Following is the basic CTE used for the string functions:
Declare @Str VarChar(max); Select @Str='This is a test...'; With Parse as ( Select SubString(@Str,1,1)[Chr], 1[Idx] Union All Select SubString(@Str,Idx+1,1), Idx+1 from Parse where (Idx+1)<=Len(@Str) ) Select * from Parse option (MaxRecursion 0);
Let’s break this recursive CTE down into its functional components for analysis.
First we have the anchor component, so called because it forms the initial result set from which subsequent iterations (recursions) will process.
Select SubString(@Str,1,1)[Chr], 1[Idx]
Here is it's initial contribution to the output rowset:
|Chr|Idx| 1|T|1|
Next we have the recursion component appended to the anchor via Union All.
Notice how it refers to the column values in the initial row.
Union All Select SubString(@Str,Idx+1,1), Idx+1 from Parse
and it's intermediate, iteration 1, contribution to the output result set:
|Chr|Idx| 1|T|1| 2|h|2|
Iteration 2:
|Chr|Idx| 1|T|1| 2|h|2| 3|i|3|
And finally, the completed output result set:
|Chr|Idx| 1|T|1| 2|h|2| 3|i|3| 4|s|4| 5| |5| 6|i|6| 7|s|7| 8| |8| 9|a|9| 10| |10| 11|t|11| 12|e|12| 13|s|13| 14|t|14| 15|.|15| 16|.|16| 17|.|17|
But what caused the recursion to stop? From SQL Server 2005 Books Online
The termination check is implicit; recursion stops when no rows are returned from the previous invocation.
This is accomplished via the WHERE clause on the recursion component.
Recursion stops after the last character of the string has been parsed.
Union All Select SubString(@Str,Idx+1,1), Idx+1 from Parse where (Idx+1)<=Len(@Str)

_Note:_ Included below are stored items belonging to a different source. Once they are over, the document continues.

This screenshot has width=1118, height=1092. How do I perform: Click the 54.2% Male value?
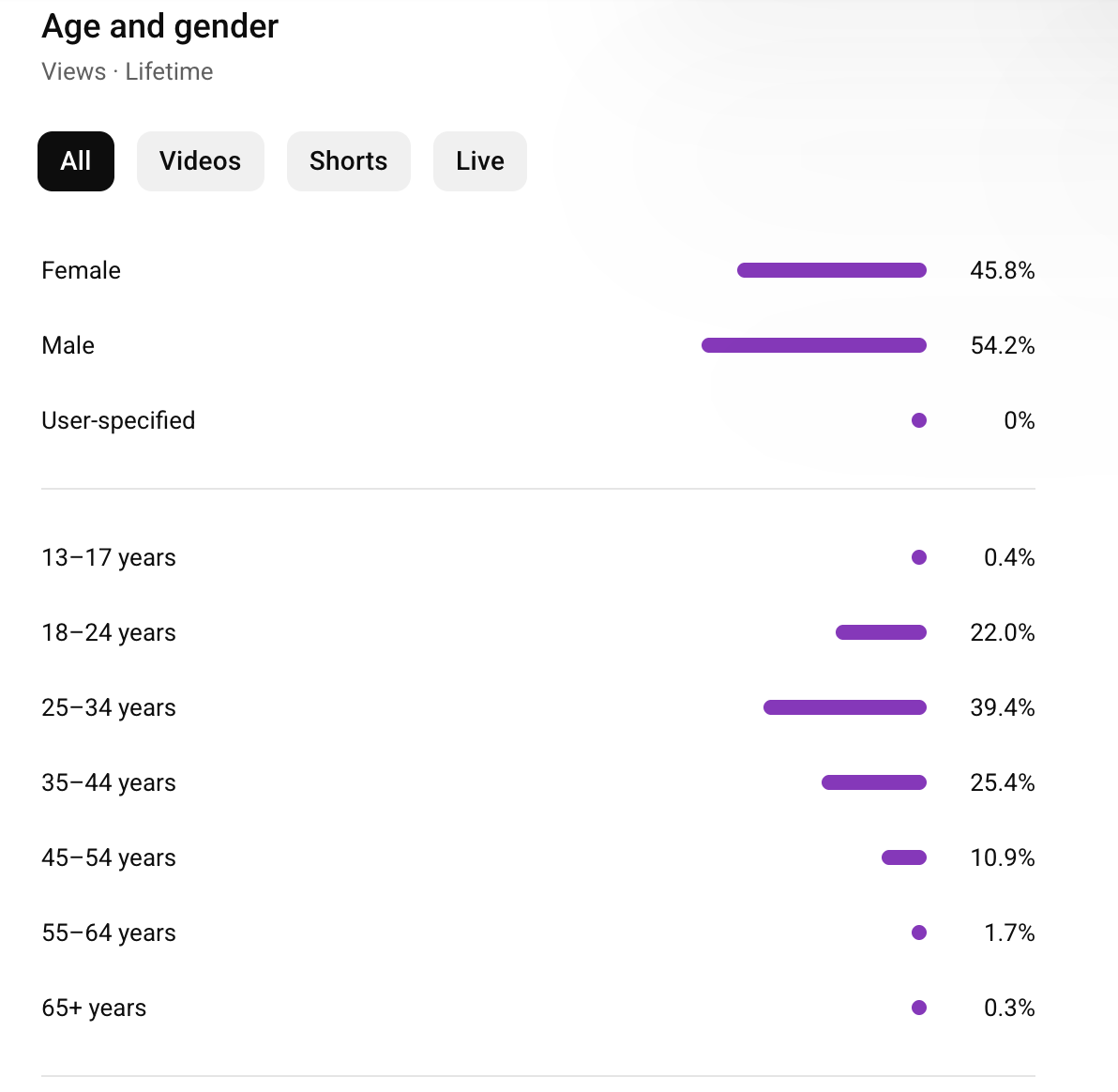tap(1002, 345)
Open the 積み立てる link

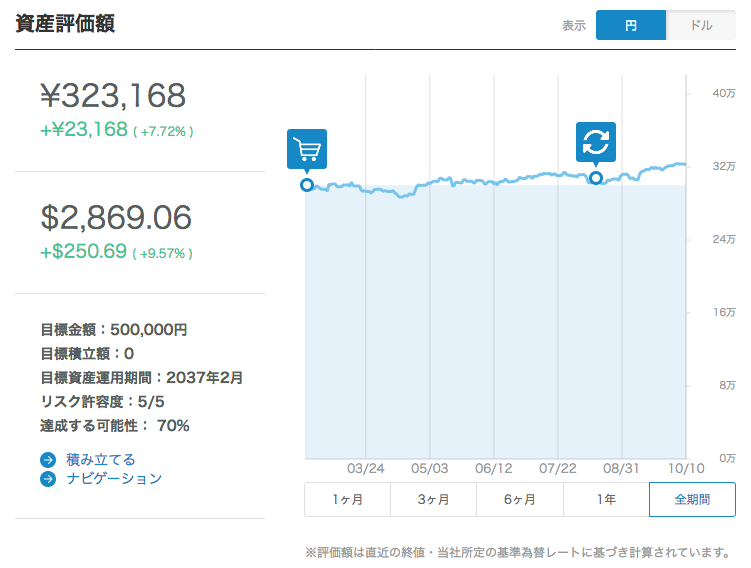point(100,460)
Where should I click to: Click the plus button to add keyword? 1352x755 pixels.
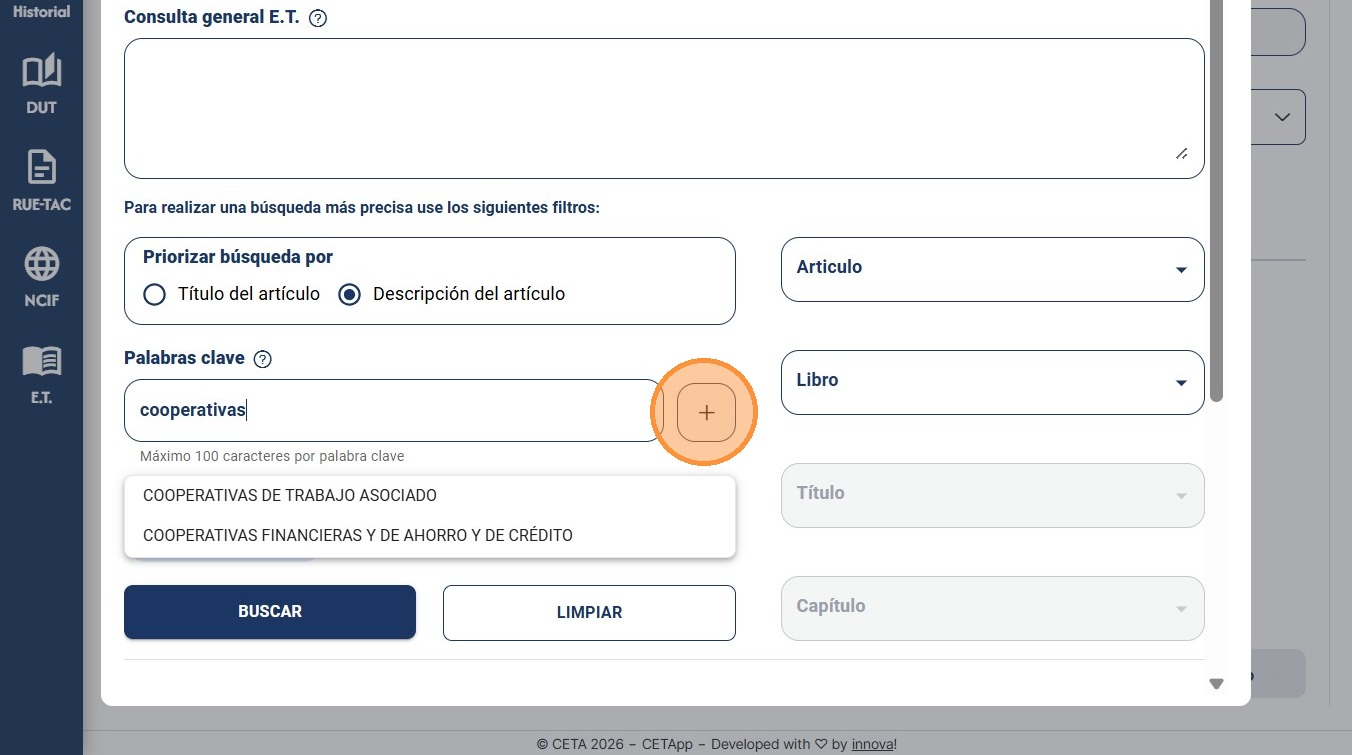pyautogui.click(x=706, y=412)
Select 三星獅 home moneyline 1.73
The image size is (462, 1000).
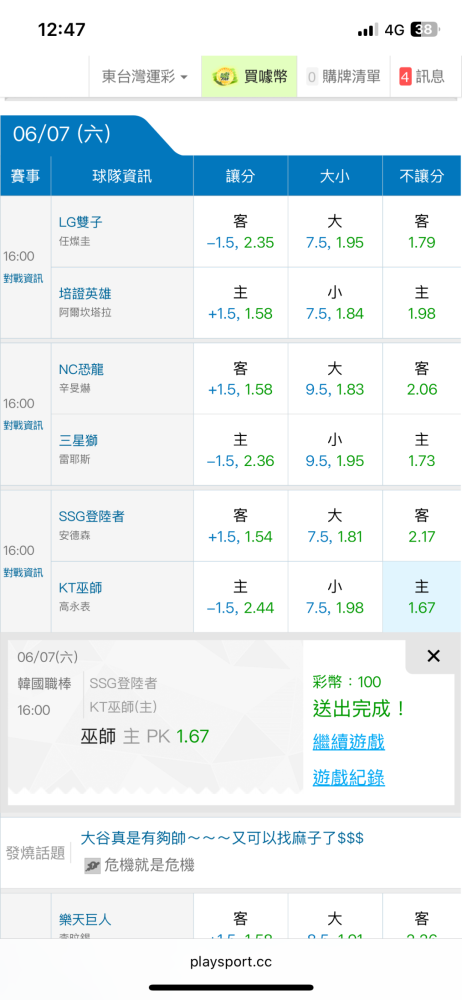[x=422, y=450]
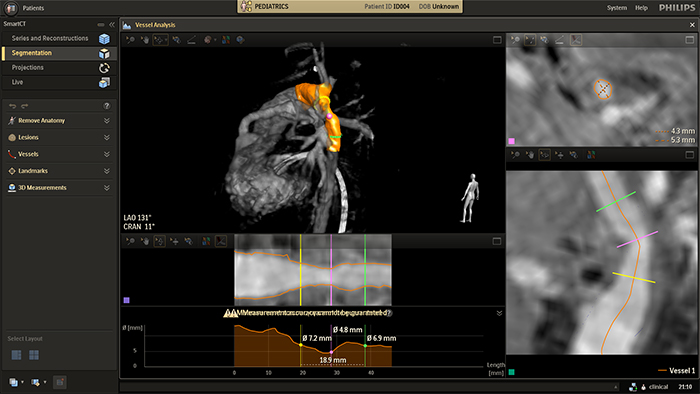
Task: Select the pan hand tool in 3D viewer
Action: pyautogui.click(x=145, y=40)
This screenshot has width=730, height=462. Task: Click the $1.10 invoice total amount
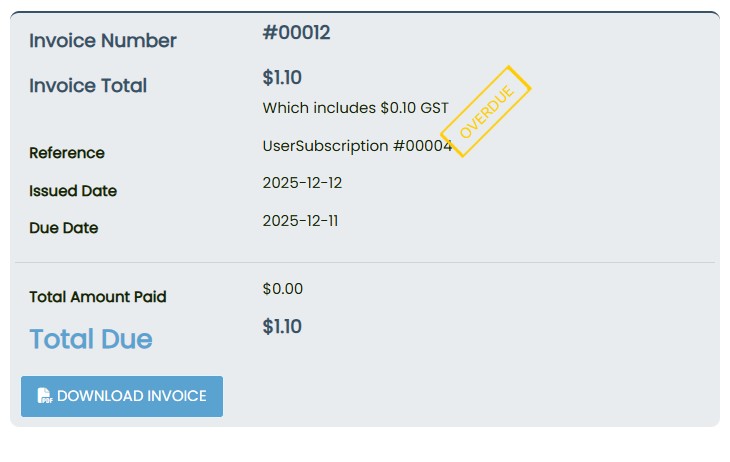[282, 78]
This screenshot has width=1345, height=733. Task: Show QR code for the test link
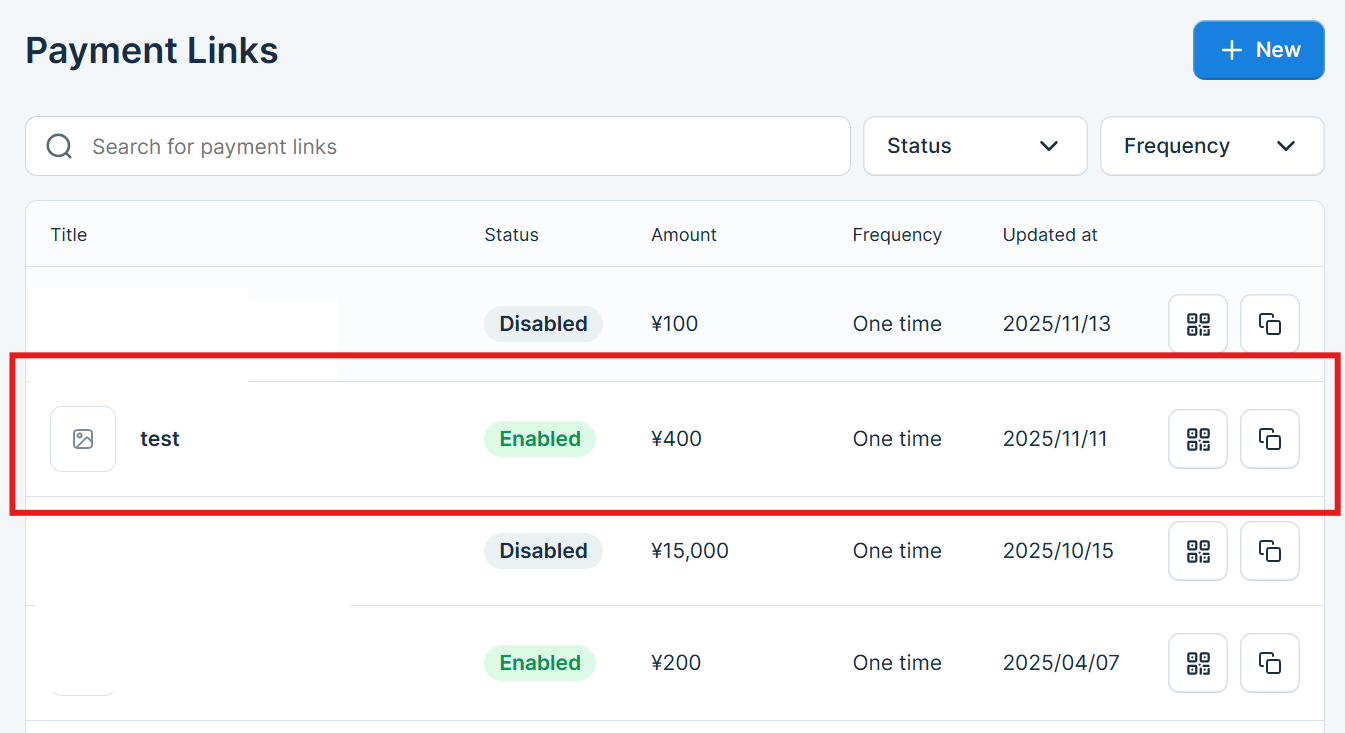(x=1197, y=439)
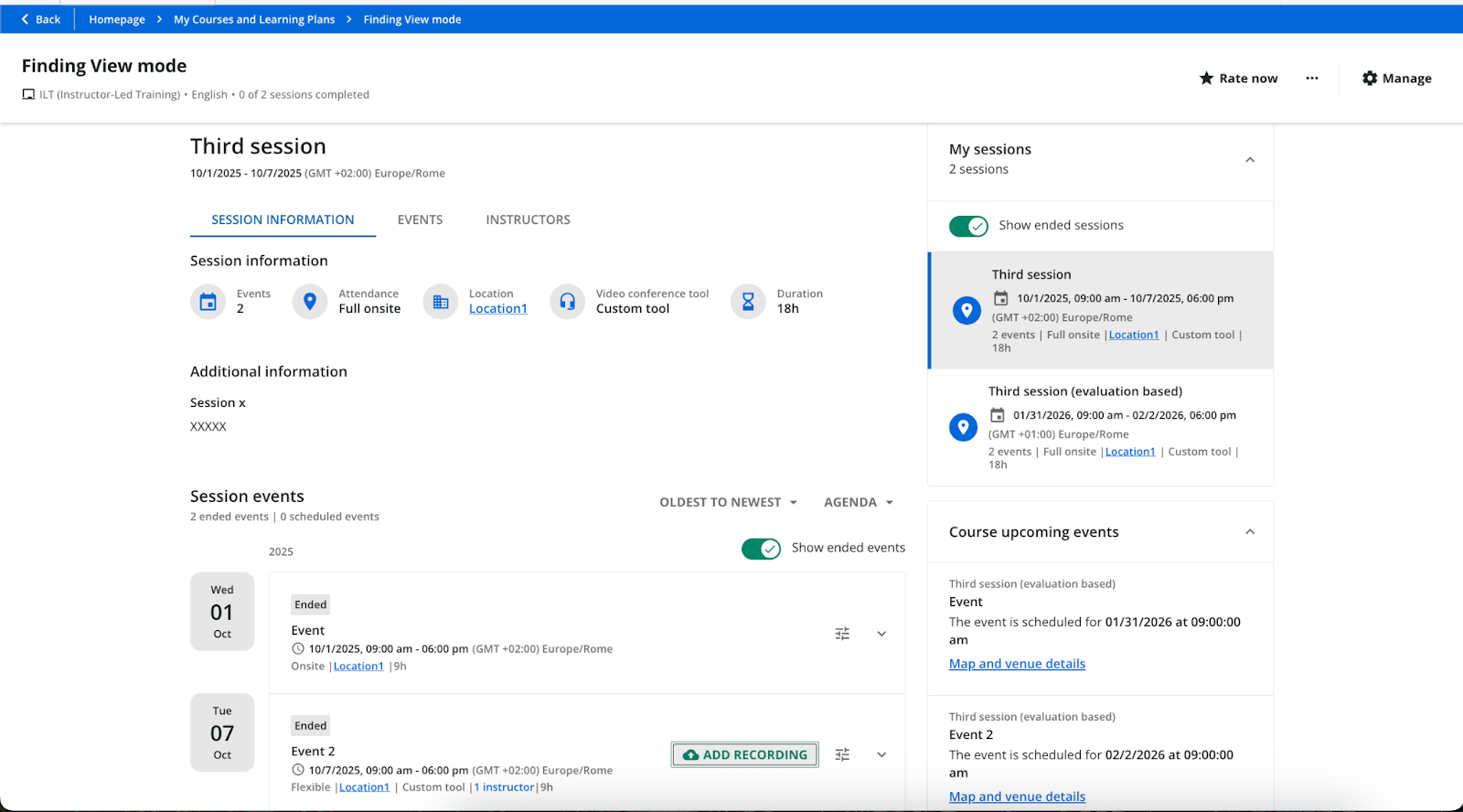The height and width of the screenshot is (812, 1463).
Task: Open the Agenda view dropdown
Action: 858,502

Now that we understand how the recursive CTE is processing our data lets create a few useful functions.
The OCCURS Function
This function will count the occurrences of a specified character in a string.
Declare @Str VarChar(max); Select @Str='This is a test...'; With Occurs as ( Select SubString(@Str,1,1)[Chr], 1[Idx] Union All Select SubString(@Str,Idx+1,1), Idx+1 from Occurs where (Idx+1)<=Len(@Str) ) Select Count(*) from Occurs where Chr='t' option (MaxRecursion 0);
Here the Occurs CTE does the same thing as the Parse CTE in the initial example. The occurrence counting actually happens in the SELECT statement that calls the CTE in conjunction with it's WHERE clause.
The PHONE_CLEAN Function
This function will remove all non-numeric characters from a string.
Declare @Str1 VarChar(max), @Str2 VarChar(max); Select @Str1='(406) 555-1212', @Str2=''; With PhoneClean as ( Select Case when SubString(@Str1,1,1) like '[0-9]' then SubString(@Str1,1,1) else '' End[Chr], 1[Idx] Union All Select Case when SubString(@Str1,Idx+1,1) like '[0-9]' then SubString(@Str1,Idx+1,1) else '' End, Idx+1 from PhoneClean where (Idx+1)<=Len(@Str1) ) Select @Str2=@Str2+Chr from PhoneClean option (MaxRecursion 0); Select @Str2;
In this example the code in the CTE will only emit characters that are numeric into the output result set. The expected result is realized via a running concatenation in the SELECT statement that calls the CTE.
The REPLACE_Nth_CHAR Function
This function will replace the Nth occurrence of a character in a string with a specified character.
Declare @Str1 VarChar(max), @Str2 VarChar(max); Select @Str1='XXXXX', @Str2=''; With ReplaceNthChar as ( Select SubString(@Str1,1,1)[Chr], 1[Idx] Union All Select SubString(@Str1,Idx+1,1), Idx+1 from ReplaceNthChar where (Idx+1)<=Len(@Str1) ) Select @Str2=@Str2+ Case Idx when 3 then '0' else Chr End from ReplaceNthChar option (MaxRecursion 0); Select @Str2;
Here the ReplaceNthChar CTE does the same thing as the Parse CTE in the initial example. The Nth occurrence is replaced in the SELECT statement that calls the CTE via a CASE statement in a running concatenation.
I think you're getting the picture!
I leave it to you to repackage these examples as functions or procedures for use in your shop.
DISCLAIMER
For large character counts this technique won't perform as well as a routine using a pre-created "tally" table as this technique essentially creates it's "tally" table on the fly each time it is executed.